*Written request*.
Replace every occurrence of "Click" with "Select" in the data below and give all the lines again with nothing else changed.

::: Working data

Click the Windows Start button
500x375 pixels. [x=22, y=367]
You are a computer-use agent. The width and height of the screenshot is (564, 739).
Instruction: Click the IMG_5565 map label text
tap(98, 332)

::::::

*Exercise solution*.
Select the Windows Start button
500x375 pixels. [x=22, y=367]
You are a computer-use agent. The width and height of the screenshot is (564, 739).
Instruction: Select the IMG_5565 map label text
tap(98, 332)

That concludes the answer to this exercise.